After working at MOMA he personally financed his art by working as a Wall Street commodities broker. However, he spent much of his time at work calling physicists to help him figure out how to suspend basketballs in water. This series of works he eventually created is called Equilibrium. Mr. Koons is also known for his public sculptures, such as Puppy, a floral sculpture shown at Rockefeller Center in the summer of 2000, Balloon Flower, installed in Potsdamer Platz in Berlin as part of Daimler Chrysler's permanent collection, and Split-Rocker, a floral sculpture exhibited at the Papal Palace in Avignon, France.

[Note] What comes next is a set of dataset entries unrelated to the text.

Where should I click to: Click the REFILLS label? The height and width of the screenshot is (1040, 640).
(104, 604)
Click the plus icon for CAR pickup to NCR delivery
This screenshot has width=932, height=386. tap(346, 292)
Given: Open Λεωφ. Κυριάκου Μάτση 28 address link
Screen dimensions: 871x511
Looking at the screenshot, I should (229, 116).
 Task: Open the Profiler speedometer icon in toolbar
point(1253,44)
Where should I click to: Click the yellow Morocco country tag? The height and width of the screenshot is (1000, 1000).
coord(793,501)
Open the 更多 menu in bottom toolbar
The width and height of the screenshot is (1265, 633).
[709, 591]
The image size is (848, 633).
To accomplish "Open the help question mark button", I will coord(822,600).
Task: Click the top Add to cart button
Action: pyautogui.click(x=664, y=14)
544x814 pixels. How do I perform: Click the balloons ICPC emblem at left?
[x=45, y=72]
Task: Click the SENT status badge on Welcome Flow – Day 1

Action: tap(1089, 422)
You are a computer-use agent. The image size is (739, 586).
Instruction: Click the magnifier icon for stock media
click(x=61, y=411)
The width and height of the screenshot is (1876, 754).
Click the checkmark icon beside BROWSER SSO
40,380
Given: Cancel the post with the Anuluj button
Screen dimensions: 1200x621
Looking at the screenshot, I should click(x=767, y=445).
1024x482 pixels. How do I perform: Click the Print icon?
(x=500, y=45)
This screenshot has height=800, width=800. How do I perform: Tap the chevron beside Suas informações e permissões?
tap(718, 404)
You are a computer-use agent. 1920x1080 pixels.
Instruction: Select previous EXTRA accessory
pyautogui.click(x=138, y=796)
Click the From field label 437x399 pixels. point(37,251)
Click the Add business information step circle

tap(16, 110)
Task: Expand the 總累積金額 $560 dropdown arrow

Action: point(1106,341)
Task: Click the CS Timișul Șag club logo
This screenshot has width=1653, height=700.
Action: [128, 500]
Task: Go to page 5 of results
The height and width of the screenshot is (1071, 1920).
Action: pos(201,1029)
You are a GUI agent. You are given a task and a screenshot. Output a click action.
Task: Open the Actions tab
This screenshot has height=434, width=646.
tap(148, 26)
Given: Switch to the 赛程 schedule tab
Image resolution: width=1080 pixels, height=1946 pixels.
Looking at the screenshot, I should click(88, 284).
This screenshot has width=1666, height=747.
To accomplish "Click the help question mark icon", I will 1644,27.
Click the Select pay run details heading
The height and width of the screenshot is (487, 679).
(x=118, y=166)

While Koons' works fetch enormous prices, which currently ranks him among the ten most expensive contemporary artists in the world, his main objective is to keep artwork accessible. "I'm always trying to create work that doesn't make viewers feel they're being spoken down to, so that they feel open to participation." As a contemporary artist, he desires to connect with all different types of people. Mr. Koons' work has been exhibited internationally and is in numerous public collections, including the Museum of Modern Art (New York, NY), Whitney Museum of American Art (New York, NY), Guggenheim Museum (New York, NY), The National Gallery (Washington, DC), Hirshhorn Museum (Washington, DC), San Francisco Museum of Modern Art (San Francisco, CA), the Eli Broad Family Foundation (Santa Monica, CA), Tate Gallery (London, UK), Stedelijk Museum (Amsterdam, the Netherlands), Museum Ludwig (Cologne, Germany), Tokyo Metropolitan Museum (Tokyo, Japan).